=== Information ===
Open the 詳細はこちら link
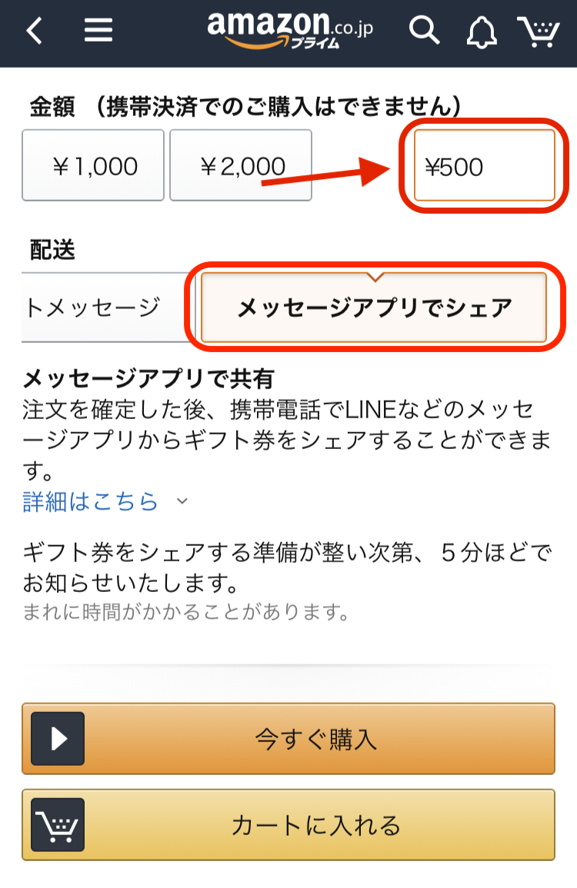90,501
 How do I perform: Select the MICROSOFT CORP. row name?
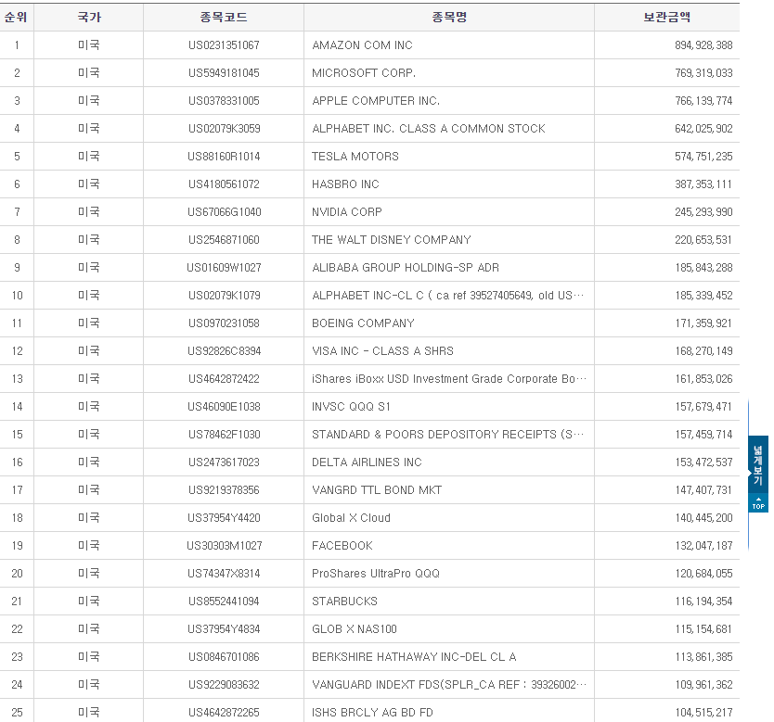click(x=364, y=73)
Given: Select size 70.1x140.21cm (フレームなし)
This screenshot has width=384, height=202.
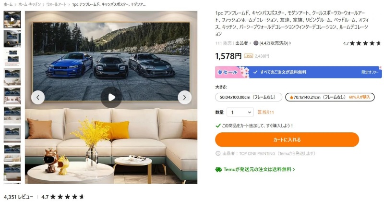Looking at the screenshot, I should pos(330,97).
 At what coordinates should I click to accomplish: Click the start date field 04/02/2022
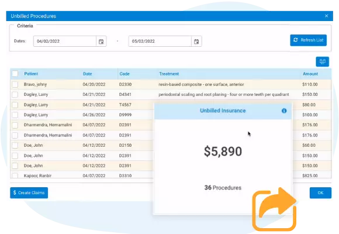coord(65,41)

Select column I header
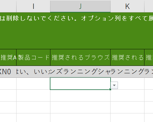[33, 6]
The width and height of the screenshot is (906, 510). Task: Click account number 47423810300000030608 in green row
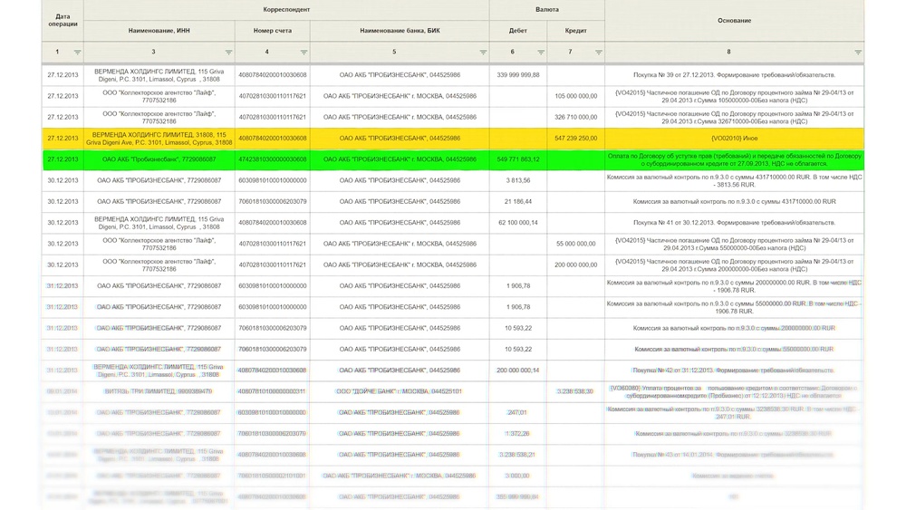point(272,159)
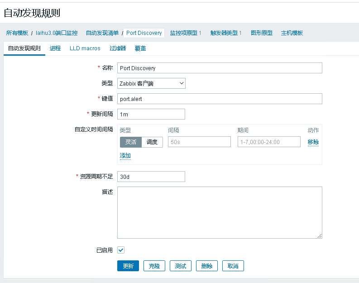
Task: Switch to the LLD macros tab
Action: tap(85, 48)
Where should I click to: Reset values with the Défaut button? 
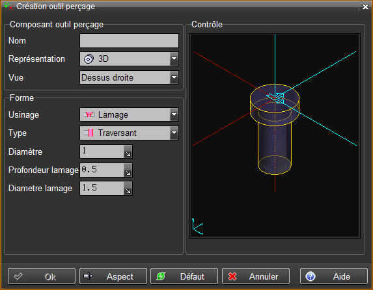184,276
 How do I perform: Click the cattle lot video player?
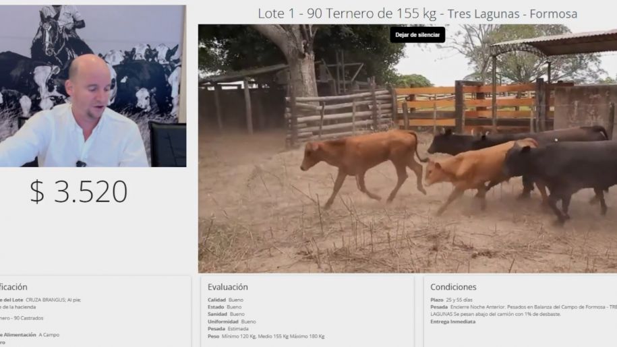407,148
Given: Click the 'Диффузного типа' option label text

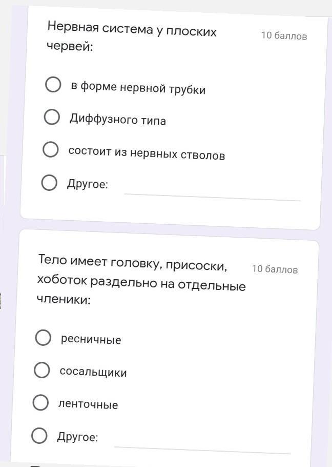Looking at the screenshot, I should coord(117,121).
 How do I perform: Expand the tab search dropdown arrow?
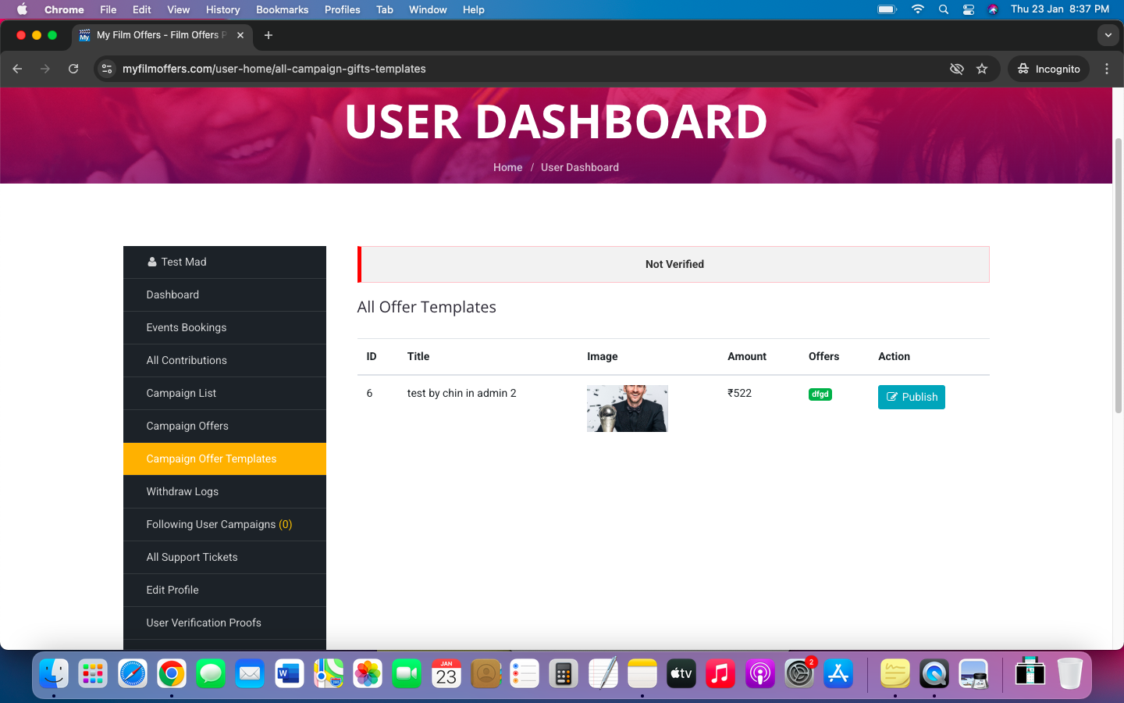coord(1108,35)
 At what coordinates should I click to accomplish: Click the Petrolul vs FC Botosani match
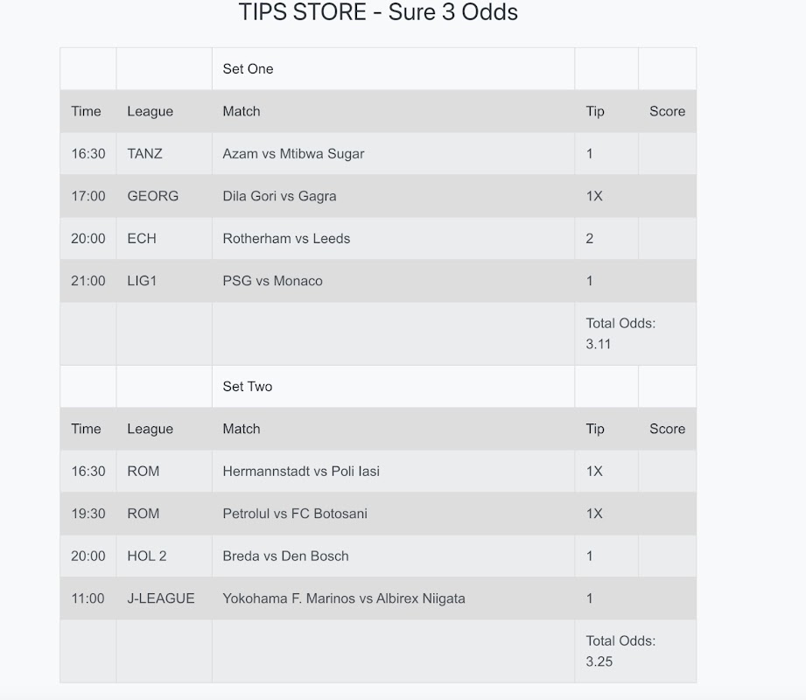click(295, 514)
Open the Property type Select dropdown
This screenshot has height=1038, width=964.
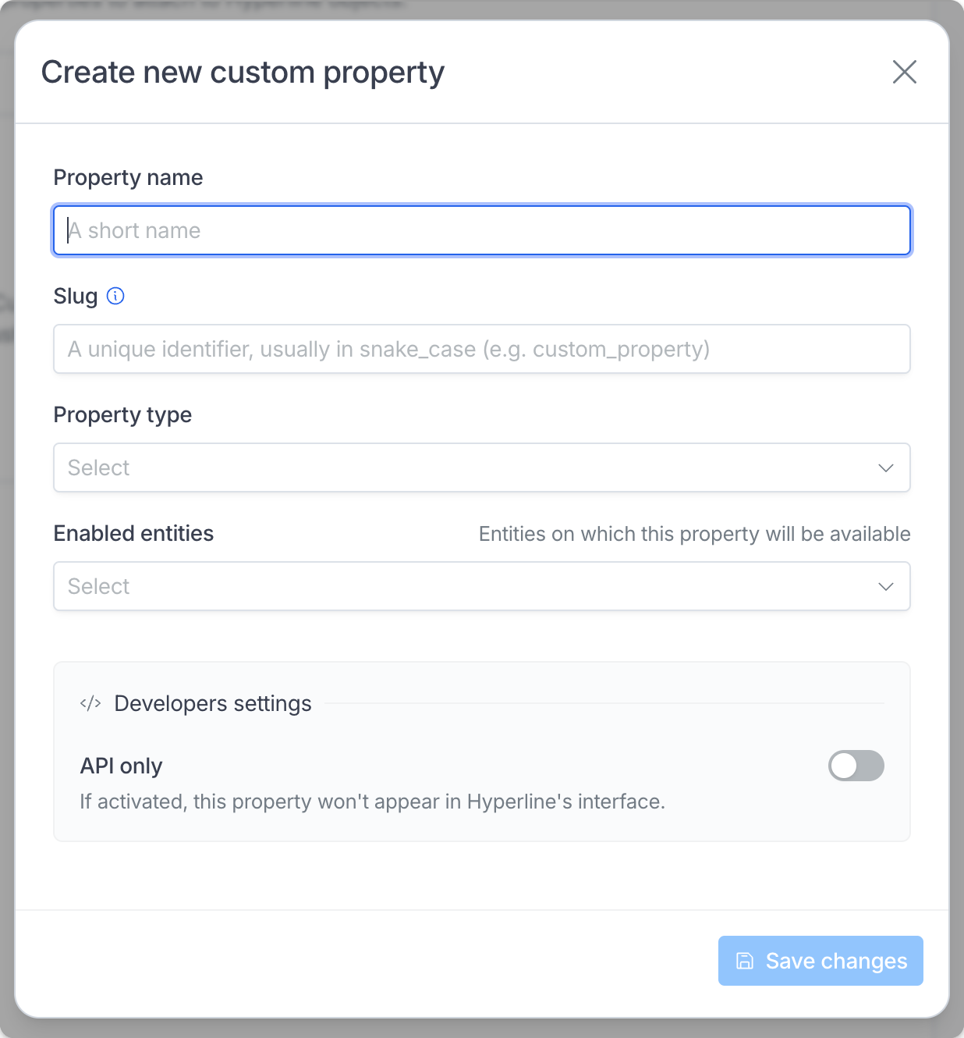pyautogui.click(x=482, y=467)
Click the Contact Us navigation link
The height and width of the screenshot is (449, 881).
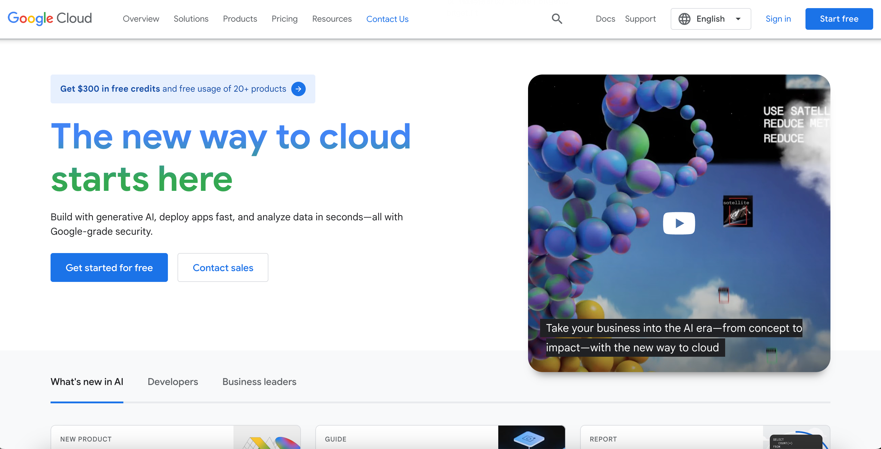pyautogui.click(x=387, y=19)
===
▶ Try it
Give the data again word for word, without images.

▶ Exercise response
Open the 詳細はこちら link
90,501
 How do I perform: Select the MICROSOFT CORP. row name?
click(x=364, y=73)
Given: Select size 70.1x140.21cm (フレームなし)
This screenshot has width=384, height=202.
Looking at the screenshot, I should pos(330,97).
 At what coordinates should I click to accomplish: Click the start date field 04/02/2022
coord(65,41)

Select column I header
[33, 6]
The width and height of the screenshot is (906, 510). Task: Click account number 47423810300000030608 in green row
point(272,159)
Task: Switch to the LLD macros tab
Action: tap(85, 48)
Where should I click to: Reset values with the Défaut button? 
184,276
 How do I perform: Click the cattle lot video player?
407,148
Given: Click the 'Диффузного типа' option label text

Looking at the screenshot, I should coord(117,121).
 How do I perform: Expand the tab search dropdown arrow?
coord(1108,35)
 At what coordinates should I click to accomplish: Click the Petrolul vs FC Botosani match
click(295, 514)
Open the Property type Select dropdown
This screenshot has height=1038, width=964.
pyautogui.click(x=482, y=467)
Click the Contact Us navigation link
The height and width of the screenshot is (449, 881).
pyautogui.click(x=387, y=19)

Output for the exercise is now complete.